Inhibition of autophagy by Atg7 knockdown enhances chemosensitivity in gemcitabine/paclitaxel-resistant pancreatic cancer MIAPaCa2 cells.

Abstract

The 5-year survival rate for pancreatic cancer is extremely low, at approximately 12%, primarily because most patients present with advanced and unresectable tumors. Chemotherapy regimens, such as gemcitabine (GEM) plus paclitaxel (PTX) and FOLFIRINOX, are standard treatments; however, resistance to these therapies remains a major challenge. Autophagy has been implicated in this resistance.
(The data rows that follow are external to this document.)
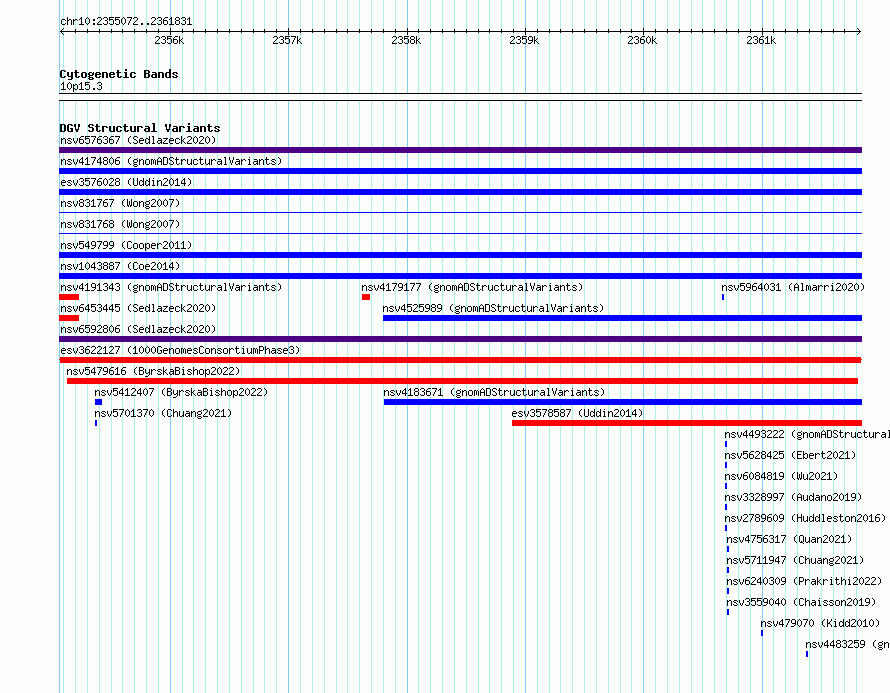Image resolution: width=890 pixels, height=693 pixels.
Task: Click the nsv3328997 (Audano2019) label
Action: (793, 497)
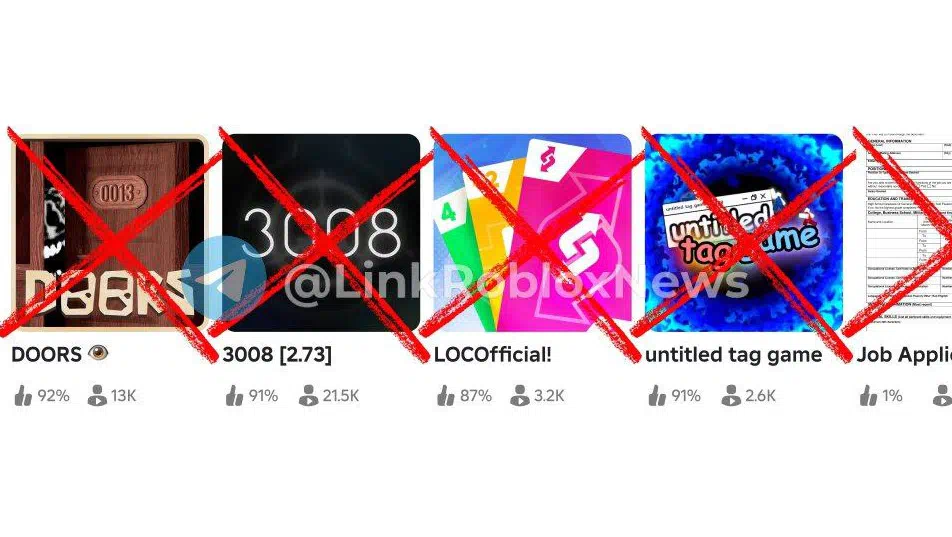
Task: Open the 3008 game thumbnail
Action: pos(321,233)
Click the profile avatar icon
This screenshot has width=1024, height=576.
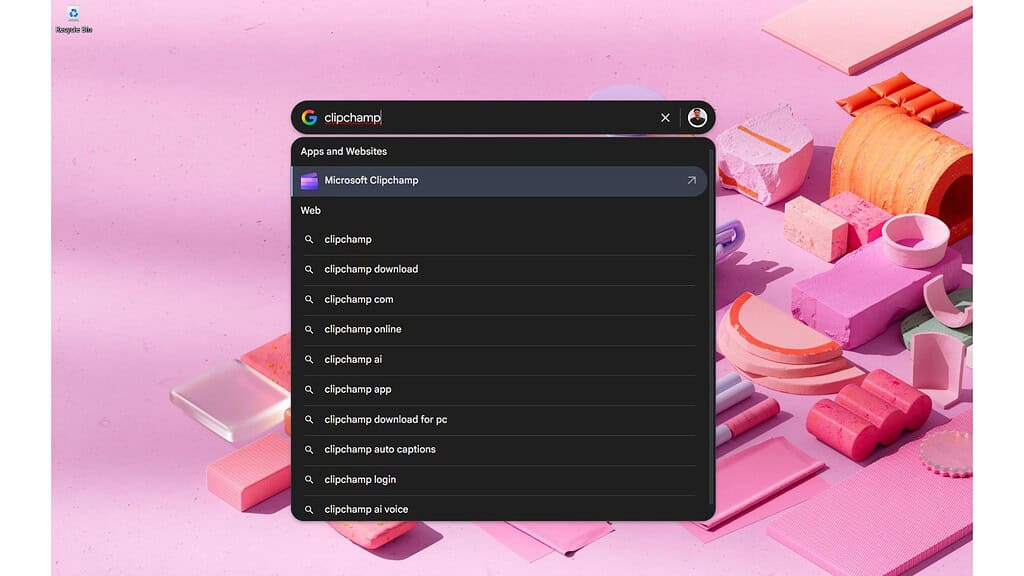pyautogui.click(x=698, y=117)
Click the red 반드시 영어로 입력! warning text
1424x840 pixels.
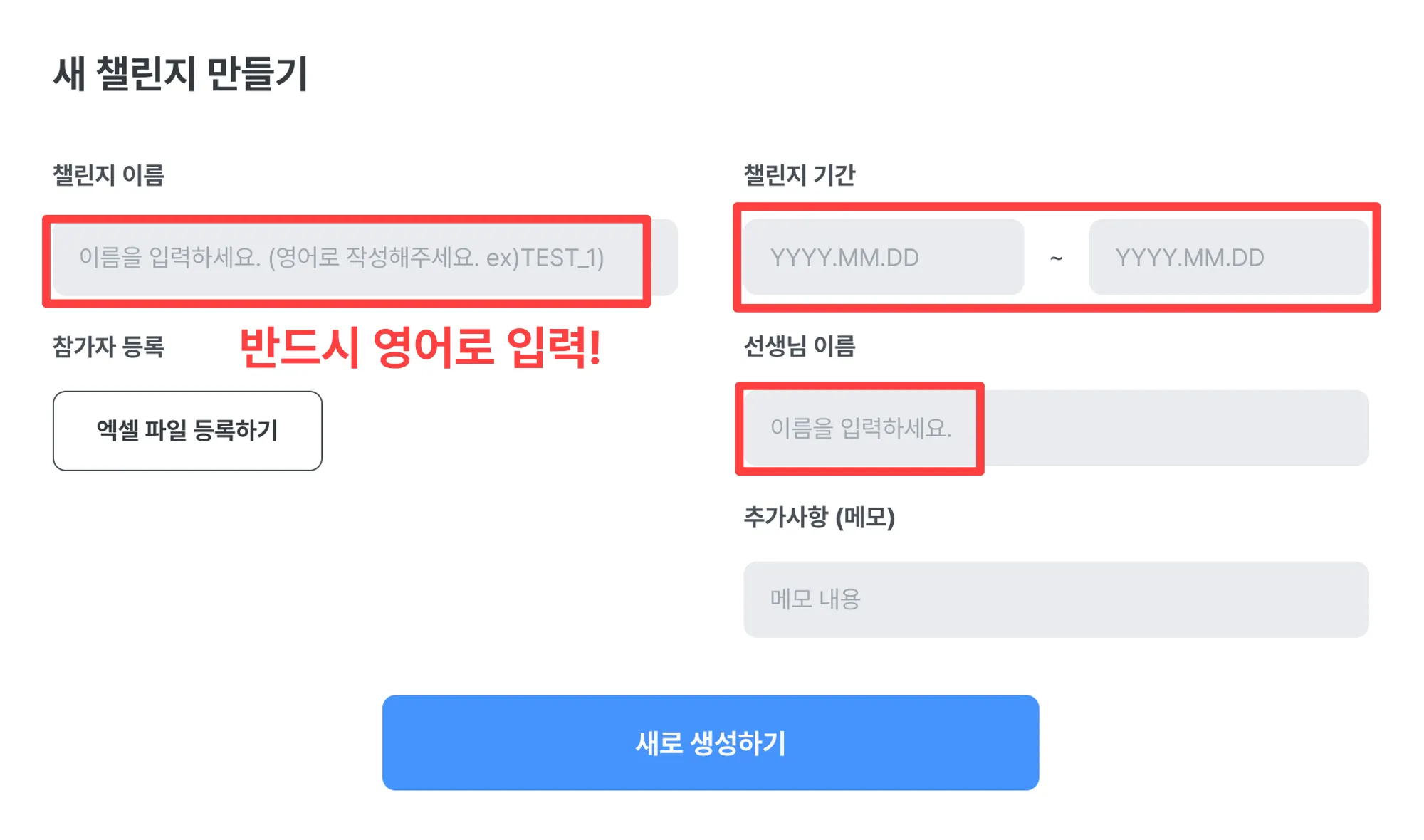click(x=420, y=347)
Both the Atg8 and Atg12 conjugation systems are essential for autophagosome maturation, and the ubiquitin-like protein activator Atg7 plays an essential role in these systems. This study investigated the effects of Atg7 knockdown on GEM/PTX sensitivity in GEM/PTX-resistant pancreatic cancer MIAPaCa2 (GP-R) cells. GP-R cells exhibited reduced sensitivity to GEM/PTX, increased expression of autophagy-related factors, and elevated basal autophagy compared to parental cells. Atg7 knockdown in GP-R cells effectively inhibited both basal and GEM/PTX-induced autophagy, significantly increased total and mitochondrial reactive oxygen species (ROS), and led to the induction of apoptotic cell death. These findings suggest that autophagy inhibition via Atg7 knockdown enhances GEM/PTX sensitivity in GP-R cells. In conclusion, targeting Atg7 to inhibit autophagy may be a promising approach to improving the efficacy of GEM/PTX therapy in pancreatic cancer.